In the records below, find each line containing the word "computer" and copy it.

__INPUT FOR THIS TASK__.
━━━━━━━━━━━━━━━━

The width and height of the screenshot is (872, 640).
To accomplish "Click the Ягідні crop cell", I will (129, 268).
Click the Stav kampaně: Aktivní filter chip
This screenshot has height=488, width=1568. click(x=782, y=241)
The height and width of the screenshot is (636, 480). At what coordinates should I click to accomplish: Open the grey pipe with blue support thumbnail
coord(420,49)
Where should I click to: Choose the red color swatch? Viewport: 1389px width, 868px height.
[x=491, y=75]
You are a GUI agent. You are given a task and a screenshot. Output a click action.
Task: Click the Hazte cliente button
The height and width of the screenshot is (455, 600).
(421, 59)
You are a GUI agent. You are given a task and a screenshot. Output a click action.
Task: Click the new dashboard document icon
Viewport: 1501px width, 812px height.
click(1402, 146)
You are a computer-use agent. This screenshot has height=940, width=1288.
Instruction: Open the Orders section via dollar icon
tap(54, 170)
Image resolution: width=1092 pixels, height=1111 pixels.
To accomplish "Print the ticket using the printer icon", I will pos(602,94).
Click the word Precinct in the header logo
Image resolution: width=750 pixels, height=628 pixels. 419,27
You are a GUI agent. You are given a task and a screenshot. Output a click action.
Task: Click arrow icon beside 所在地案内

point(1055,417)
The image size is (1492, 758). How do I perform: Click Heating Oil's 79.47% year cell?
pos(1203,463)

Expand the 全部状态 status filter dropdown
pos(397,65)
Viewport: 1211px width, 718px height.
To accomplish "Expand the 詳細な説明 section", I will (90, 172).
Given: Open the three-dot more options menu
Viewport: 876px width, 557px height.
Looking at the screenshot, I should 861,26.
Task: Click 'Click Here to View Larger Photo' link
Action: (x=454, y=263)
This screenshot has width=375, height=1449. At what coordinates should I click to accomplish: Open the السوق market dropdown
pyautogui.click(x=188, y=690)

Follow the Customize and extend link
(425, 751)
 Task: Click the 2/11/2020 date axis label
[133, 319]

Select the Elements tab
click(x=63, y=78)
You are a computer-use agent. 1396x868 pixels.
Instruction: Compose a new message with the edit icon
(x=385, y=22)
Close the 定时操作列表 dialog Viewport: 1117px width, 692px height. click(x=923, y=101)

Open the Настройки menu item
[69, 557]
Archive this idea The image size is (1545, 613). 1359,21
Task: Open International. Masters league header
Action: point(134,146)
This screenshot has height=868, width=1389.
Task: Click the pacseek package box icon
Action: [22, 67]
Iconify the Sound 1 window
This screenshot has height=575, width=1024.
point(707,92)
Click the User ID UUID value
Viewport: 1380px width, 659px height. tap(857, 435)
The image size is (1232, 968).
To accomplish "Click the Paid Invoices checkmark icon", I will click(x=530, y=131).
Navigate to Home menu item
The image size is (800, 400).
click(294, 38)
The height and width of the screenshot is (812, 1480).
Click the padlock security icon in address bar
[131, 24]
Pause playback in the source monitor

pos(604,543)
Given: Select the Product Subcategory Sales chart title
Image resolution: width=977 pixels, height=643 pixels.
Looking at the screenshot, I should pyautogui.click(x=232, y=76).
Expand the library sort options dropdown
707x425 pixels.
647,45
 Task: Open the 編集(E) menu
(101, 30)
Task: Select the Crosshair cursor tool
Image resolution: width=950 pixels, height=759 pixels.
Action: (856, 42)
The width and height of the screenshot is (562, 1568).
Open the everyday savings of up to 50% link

━━━━━━━━━━━━━━━━

__YOUR RESPONSE__.
You are a computer-use agent. This screenshot has height=940, width=1288.
You are a computer-use agent. 1396x868 pixels.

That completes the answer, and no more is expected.